The concept of translanguaging emerged first in contexts of schooling, and has had most purchase in challenging pedagogies which view languages as ‘two solitudes’ (Cummins 2008), always to be kept separate in teaching and learning processes. García and Li Wei (2013) call translanguaging a ‘new languaging reality’, which makes possible engagement with people’s biographies, histories, and trajectories in teaching and learning practices, while simultaneously unsettling deeply embedded views of language as structural hierarchies. This panel explores the potential of translanguaging for teaching and learning beyond the classroom. The four papers will consider how ‘lessons’ about language take place in non-classroom contexts. The papers will consider the relevance of these informal language lessons for the individuals involved, and will discuss their contribution to social cohesion in superdiverse cities. Each presentation will reflect on what may be gained from viewing ‘learning’ in its broadest sense as people translanguage, making meaning with the resources available in a particular time and space.

Paper 1: Langscape investigators: Bringing the outside in

Jessica Bradley, Emilee Moore and James Simpson, University of Leeds

‘Langscape Investigators’ is our trans-disciplinary educational engagement project for schools, linking to areas of the primary curriculum, including geography, literacy, drama and art.
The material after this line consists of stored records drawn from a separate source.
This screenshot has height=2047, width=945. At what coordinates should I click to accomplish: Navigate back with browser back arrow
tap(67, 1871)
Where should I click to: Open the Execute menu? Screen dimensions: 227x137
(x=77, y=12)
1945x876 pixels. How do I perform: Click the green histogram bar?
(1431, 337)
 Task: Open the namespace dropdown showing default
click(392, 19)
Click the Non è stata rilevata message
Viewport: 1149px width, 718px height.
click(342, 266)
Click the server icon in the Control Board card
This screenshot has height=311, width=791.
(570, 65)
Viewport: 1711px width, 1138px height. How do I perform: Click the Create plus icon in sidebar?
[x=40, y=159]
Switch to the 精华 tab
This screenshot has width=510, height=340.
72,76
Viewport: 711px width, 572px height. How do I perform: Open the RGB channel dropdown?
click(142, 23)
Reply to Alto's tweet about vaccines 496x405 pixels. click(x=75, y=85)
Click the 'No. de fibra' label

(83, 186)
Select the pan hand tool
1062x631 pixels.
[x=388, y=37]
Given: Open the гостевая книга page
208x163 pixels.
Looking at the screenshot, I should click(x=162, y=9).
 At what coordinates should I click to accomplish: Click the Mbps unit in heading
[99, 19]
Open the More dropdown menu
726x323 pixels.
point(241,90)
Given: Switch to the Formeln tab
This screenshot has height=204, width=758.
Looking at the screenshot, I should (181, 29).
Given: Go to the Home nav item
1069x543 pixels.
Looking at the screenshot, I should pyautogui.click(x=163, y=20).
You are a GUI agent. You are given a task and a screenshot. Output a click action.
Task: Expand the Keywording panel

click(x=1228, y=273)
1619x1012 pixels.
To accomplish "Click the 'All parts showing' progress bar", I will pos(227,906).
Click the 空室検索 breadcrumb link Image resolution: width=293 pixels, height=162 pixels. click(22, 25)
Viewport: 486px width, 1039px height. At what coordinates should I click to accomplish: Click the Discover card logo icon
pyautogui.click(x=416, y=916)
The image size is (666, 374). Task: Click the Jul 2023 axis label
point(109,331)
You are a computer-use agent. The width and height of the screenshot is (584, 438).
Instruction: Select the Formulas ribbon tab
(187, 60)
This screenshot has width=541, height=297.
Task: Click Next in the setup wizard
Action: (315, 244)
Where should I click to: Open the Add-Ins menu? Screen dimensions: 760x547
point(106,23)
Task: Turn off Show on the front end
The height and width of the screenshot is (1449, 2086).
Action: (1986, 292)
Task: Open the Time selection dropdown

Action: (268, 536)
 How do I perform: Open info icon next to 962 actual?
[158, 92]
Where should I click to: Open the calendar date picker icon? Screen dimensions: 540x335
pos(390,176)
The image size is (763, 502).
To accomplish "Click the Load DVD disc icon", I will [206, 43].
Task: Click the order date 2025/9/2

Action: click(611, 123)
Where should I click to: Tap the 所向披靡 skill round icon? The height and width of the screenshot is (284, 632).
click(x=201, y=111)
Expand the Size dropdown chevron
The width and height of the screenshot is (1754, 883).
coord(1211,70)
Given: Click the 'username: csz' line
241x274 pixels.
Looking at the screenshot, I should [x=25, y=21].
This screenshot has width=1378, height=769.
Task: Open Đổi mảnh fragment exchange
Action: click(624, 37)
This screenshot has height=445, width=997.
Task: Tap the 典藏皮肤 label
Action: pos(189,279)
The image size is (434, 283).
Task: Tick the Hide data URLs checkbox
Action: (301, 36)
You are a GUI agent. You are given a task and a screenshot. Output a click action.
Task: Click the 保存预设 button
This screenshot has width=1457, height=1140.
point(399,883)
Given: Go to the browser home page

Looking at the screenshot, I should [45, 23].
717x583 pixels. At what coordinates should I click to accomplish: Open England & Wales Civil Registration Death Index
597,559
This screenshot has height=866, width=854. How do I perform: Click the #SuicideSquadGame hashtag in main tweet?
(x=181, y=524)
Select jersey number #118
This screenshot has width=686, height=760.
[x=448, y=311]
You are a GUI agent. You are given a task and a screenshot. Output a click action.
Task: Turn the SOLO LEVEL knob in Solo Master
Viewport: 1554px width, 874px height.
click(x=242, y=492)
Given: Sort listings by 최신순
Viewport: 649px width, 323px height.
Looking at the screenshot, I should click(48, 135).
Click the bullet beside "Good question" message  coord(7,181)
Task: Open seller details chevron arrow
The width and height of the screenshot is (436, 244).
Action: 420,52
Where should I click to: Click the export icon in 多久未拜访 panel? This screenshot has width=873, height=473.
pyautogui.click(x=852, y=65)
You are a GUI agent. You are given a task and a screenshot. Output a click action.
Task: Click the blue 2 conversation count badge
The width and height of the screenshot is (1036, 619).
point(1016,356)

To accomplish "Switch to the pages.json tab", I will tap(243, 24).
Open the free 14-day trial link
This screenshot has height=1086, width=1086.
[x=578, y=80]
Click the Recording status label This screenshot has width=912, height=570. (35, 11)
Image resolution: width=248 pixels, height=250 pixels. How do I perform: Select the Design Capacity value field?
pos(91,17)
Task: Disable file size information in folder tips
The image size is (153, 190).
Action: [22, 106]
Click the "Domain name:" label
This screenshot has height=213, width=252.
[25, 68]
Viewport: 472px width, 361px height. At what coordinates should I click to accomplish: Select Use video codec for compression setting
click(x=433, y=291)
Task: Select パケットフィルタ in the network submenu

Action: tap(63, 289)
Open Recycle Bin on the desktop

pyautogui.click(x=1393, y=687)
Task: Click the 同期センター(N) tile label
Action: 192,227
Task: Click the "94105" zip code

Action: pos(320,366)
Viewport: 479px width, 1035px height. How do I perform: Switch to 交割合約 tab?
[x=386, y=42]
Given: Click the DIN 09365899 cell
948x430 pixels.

The initiative is informed by linguistic landscape research carried out by the Leeds team on the AHRC Translation and Translanguaging project. Working with Leeds researchers and students, and using photography, video and audio recording, primary school children go outside the classroom to document their multilingual local environment, record the stories behind the signs, and bring their findings back into the classroom. Here they use them in workshops to prepare arts and performance productions and exhibitions. We describe how the work not only provides an opportunity for outreach and engagement, but also informs and enriches our understandings of the multilingual city landscape.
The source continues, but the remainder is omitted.